» Exercise brief
Using the entries that follow, report the number of lines that include the string "computer", without any other text.

» Dataset extract

---+---

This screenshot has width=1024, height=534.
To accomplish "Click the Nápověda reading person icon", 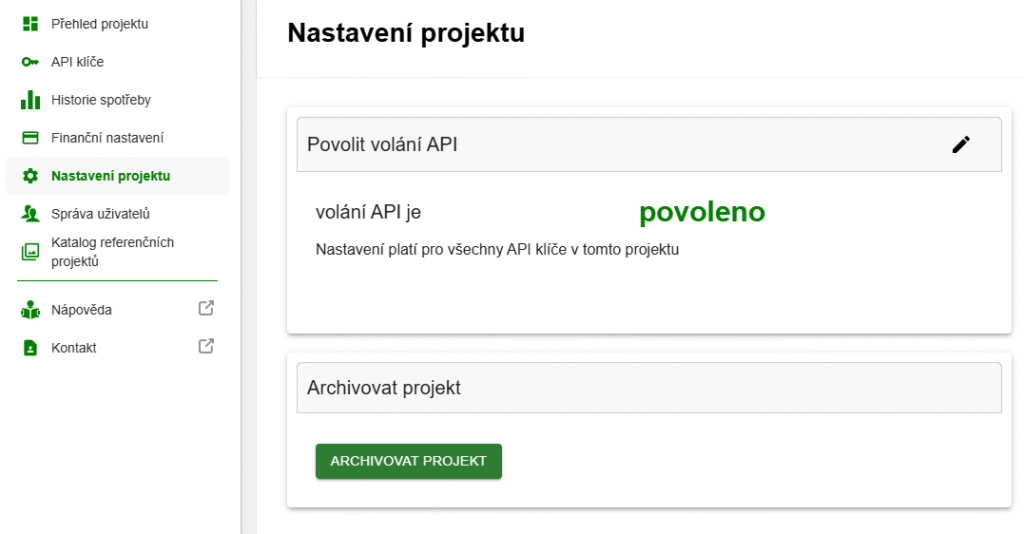I will 30,310.
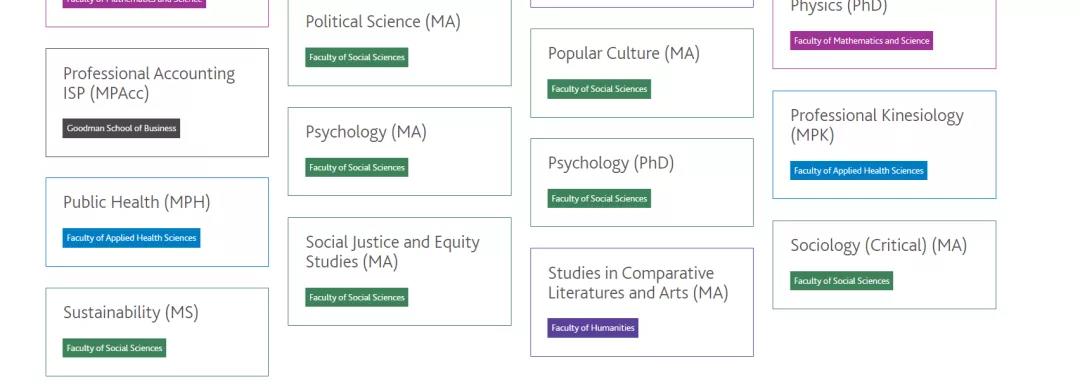Click Faculty of Mathematics and Science tag under Physics
The height and width of the screenshot is (391, 1080).
coord(862,41)
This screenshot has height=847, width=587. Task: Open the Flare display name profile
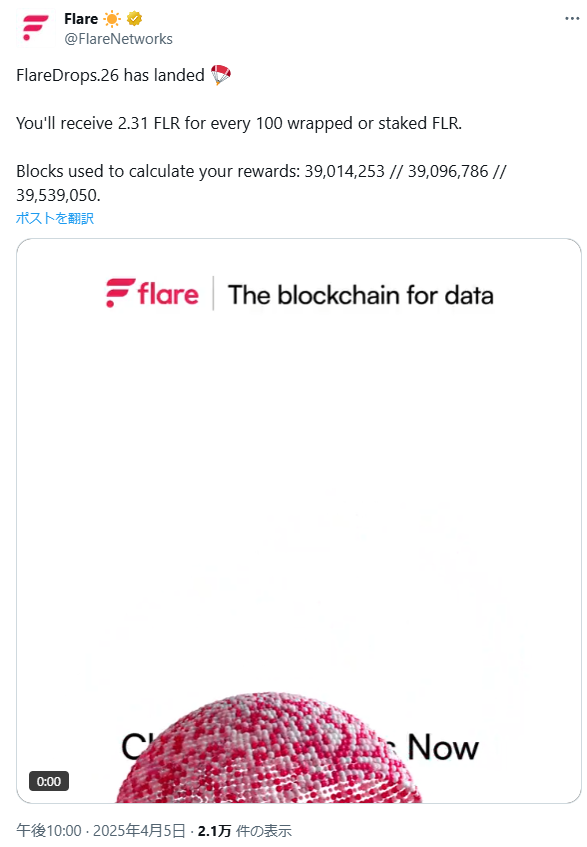(x=81, y=19)
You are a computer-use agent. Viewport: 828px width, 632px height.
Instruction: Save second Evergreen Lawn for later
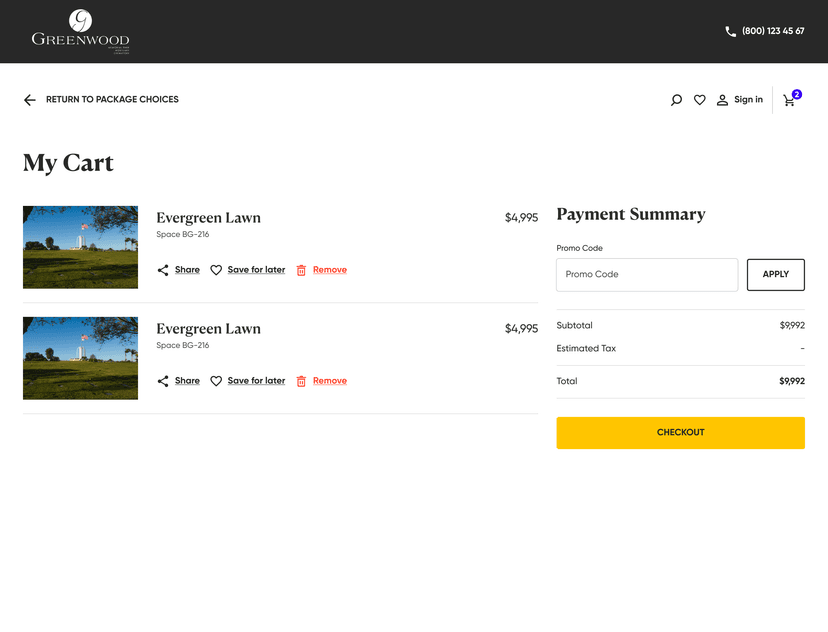click(256, 381)
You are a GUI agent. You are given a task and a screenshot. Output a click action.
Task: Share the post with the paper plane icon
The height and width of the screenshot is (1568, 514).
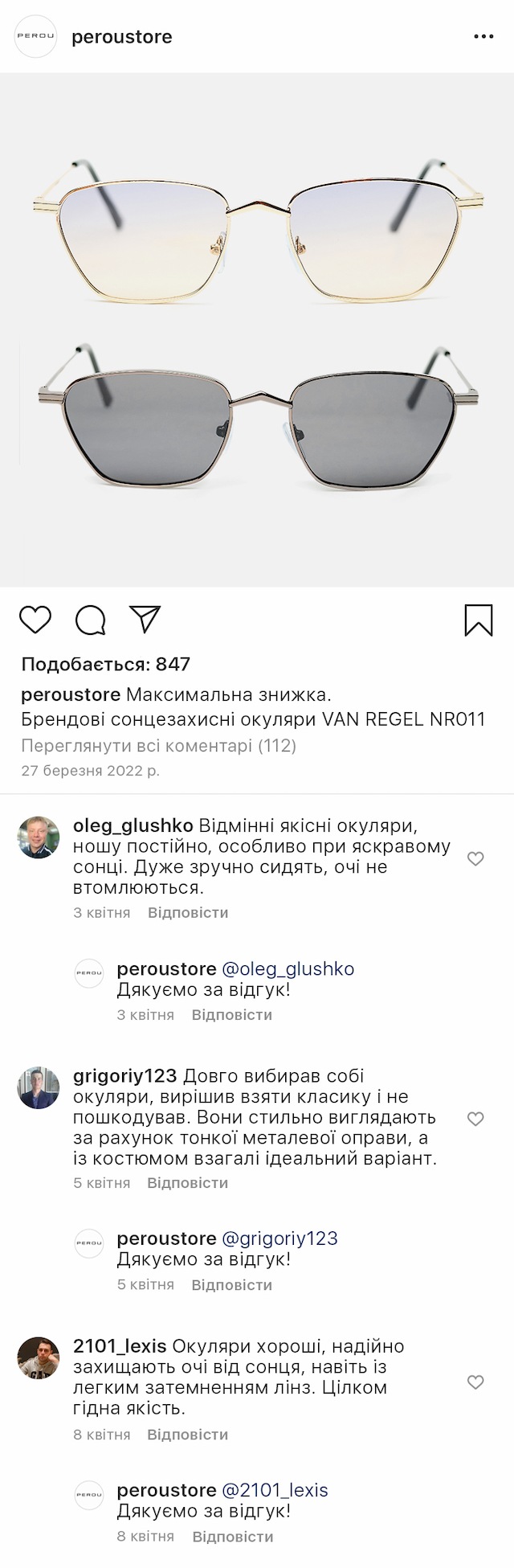[x=145, y=620]
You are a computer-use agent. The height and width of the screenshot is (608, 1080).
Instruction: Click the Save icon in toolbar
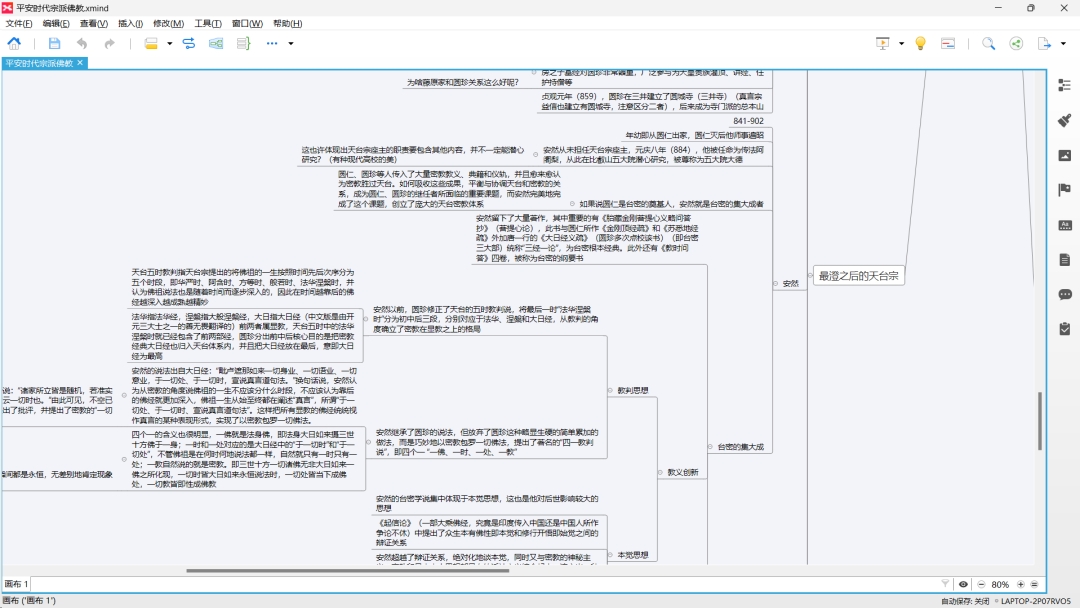tap(54, 43)
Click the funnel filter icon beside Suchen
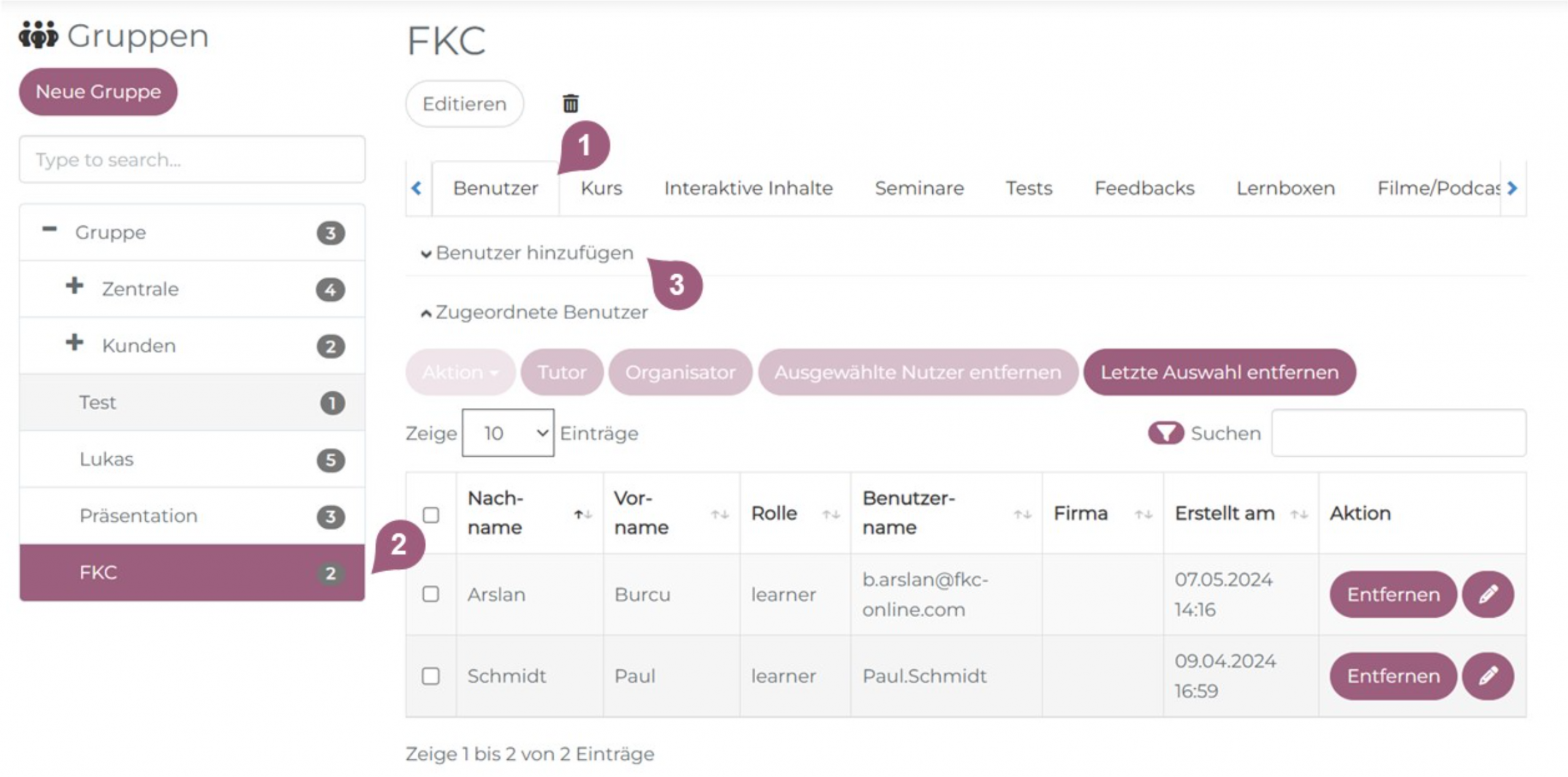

---+---

» Output of the exercise
2